### Stored records:
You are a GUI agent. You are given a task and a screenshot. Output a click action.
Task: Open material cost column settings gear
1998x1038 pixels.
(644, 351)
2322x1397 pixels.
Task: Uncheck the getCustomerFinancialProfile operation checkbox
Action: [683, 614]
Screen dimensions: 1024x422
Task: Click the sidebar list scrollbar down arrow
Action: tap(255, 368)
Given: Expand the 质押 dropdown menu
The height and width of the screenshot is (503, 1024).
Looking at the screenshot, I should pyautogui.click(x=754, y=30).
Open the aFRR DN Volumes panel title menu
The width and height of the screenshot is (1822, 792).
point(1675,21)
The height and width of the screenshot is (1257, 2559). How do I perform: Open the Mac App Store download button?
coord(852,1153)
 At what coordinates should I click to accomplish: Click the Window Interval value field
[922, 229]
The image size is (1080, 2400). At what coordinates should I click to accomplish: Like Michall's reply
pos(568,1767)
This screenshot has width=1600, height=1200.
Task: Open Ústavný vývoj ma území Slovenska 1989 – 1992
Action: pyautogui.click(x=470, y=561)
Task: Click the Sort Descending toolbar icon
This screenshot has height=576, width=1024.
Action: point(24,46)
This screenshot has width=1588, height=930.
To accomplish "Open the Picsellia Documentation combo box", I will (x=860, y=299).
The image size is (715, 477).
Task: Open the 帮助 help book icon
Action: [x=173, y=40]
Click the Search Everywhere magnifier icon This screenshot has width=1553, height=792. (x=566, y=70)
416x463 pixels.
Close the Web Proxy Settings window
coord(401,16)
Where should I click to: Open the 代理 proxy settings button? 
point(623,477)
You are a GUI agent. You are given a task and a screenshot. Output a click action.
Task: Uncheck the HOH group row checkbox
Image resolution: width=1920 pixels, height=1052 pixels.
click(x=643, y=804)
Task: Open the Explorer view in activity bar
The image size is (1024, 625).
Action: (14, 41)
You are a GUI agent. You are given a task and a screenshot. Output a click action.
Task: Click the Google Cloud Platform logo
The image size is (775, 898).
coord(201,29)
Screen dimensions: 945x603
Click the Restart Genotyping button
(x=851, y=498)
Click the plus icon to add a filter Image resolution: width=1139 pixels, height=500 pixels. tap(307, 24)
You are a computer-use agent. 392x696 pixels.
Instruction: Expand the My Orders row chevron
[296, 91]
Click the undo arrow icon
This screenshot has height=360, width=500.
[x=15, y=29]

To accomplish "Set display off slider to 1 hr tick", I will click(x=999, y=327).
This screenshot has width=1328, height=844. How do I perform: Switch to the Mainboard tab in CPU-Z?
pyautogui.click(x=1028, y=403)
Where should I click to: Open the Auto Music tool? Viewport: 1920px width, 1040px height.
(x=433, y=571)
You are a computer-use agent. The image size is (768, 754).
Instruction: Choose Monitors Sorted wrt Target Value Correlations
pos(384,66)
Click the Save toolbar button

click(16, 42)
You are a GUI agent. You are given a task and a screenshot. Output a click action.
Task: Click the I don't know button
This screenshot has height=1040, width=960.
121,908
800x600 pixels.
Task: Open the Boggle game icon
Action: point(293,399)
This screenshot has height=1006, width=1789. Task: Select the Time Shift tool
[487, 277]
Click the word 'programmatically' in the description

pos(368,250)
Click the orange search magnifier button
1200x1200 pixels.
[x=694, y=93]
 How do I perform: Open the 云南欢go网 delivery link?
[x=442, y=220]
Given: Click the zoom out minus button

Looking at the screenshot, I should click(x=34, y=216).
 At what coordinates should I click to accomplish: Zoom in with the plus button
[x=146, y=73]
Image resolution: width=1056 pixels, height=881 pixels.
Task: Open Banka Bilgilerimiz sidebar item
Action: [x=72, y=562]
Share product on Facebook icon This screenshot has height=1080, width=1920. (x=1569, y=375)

### Prompt:
The data, all of it, should be transcribed exactly.

### Response:
You are a GUI agent. You are given a task and a screenshot. Output a click action.
Task: Open material cost column settings gear
1998x1038 pixels.
(644, 351)
2322x1397 pixels.
Task: Uncheck the getCustomerFinancialProfile operation checkbox
Action: [683, 614]
Screen dimensions: 1024x422
Task: Click the sidebar list scrollbar down arrow
Action: tap(255, 368)
Given: Expand the 质押 dropdown menu
The height and width of the screenshot is (503, 1024).
Looking at the screenshot, I should pyautogui.click(x=754, y=30).
Open the aFRR DN Volumes panel title menu
The width and height of the screenshot is (1822, 792).
point(1675,21)
The height and width of the screenshot is (1257, 2559). How do I perform: Open the Mac App Store download button?
coord(852,1153)
 At what coordinates should I click to accomplish: Click the Window Interval value field
[922, 229]
The image size is (1080, 2400). At what coordinates should I click to accomplish: Like Michall's reply
pos(568,1767)
This screenshot has width=1600, height=1200.
Task: Open Ústavný vývoj ma území Slovenska 1989 – 1992
Action: pyautogui.click(x=470, y=561)
Task: Click the Sort Descending toolbar icon
This screenshot has height=576, width=1024.
Action: point(24,46)
This screenshot has width=1588, height=930.
To accomplish "Open the Picsellia Documentation combo box", I will (x=860, y=299).
The image size is (715, 477).
Task: Open the 帮助 help book icon
Action: [x=173, y=40]
Click the Search Everywhere magnifier icon This screenshot has width=1553, height=792. (x=566, y=70)
416x463 pixels.
Close the Web Proxy Settings window
coord(401,16)
Where should I click to: Open the 代理 proxy settings button? 
point(623,477)
You are a GUI agent. You are given a task and a screenshot. Output a click action.
Task: Uncheck the HOH group row checkbox
Image resolution: width=1920 pixels, height=1052 pixels.
click(x=643, y=804)
Task: Open the Explorer view in activity bar
The image size is (1024, 625).
Action: (14, 41)
You are a GUI agent. You are given a task and a screenshot. Output a click action.
Task: Click the Google Cloud Platform logo
The image size is (775, 898).
coord(201,29)
Screen dimensions: 945x603
Click the Restart Genotyping button
(x=851, y=498)
Click the plus icon to add a filter Image resolution: width=1139 pixels, height=500 pixels. tap(307, 24)
You are a computer-use agent. 392x696 pixels.
Instruction: Expand the My Orders row chevron
[296, 91]
Click the undo arrow icon
This screenshot has height=360, width=500.
[x=15, y=29]

To accomplish "Set display off slider to 1 hr tick", I will click(x=999, y=327).
This screenshot has width=1328, height=844. How do I perform: Switch to the Mainboard tab in CPU-Z?
pyautogui.click(x=1028, y=403)
Where should I click to: Open the Auto Music tool? Viewport: 1920px width, 1040px height.
(x=433, y=571)
You are a computer-use agent. The image size is (768, 754).
Instruction: Choose Monitors Sorted wrt Target Value Correlations
pos(384,66)
Click the Save toolbar button

click(16, 42)
You are a GUI agent. You are given a task and a screenshot. Output a click action.
Task: Click the I don't know button
This screenshot has height=1040, width=960.
121,908
800x600 pixels.
Task: Open the Boggle game icon
Action: point(293,399)
This screenshot has height=1006, width=1789. Task: Select the Time Shift tool
[487, 277]
Click the word 'programmatically' in the description

pos(368,250)
Click the orange search magnifier button
1200x1200 pixels.
[x=694, y=93]
 How do I perform: Open the 云南欢go网 delivery link?
[x=442, y=220]
Given: Click the zoom out minus button

Looking at the screenshot, I should click(x=34, y=216).
 At what coordinates should I click to accomplish: Zoom in with the plus button
[x=146, y=73]
Image resolution: width=1056 pixels, height=881 pixels.
Task: Open Banka Bilgilerimiz sidebar item
Action: [x=72, y=562]
Share product on Facebook icon This screenshot has height=1080, width=1920. (x=1569, y=375)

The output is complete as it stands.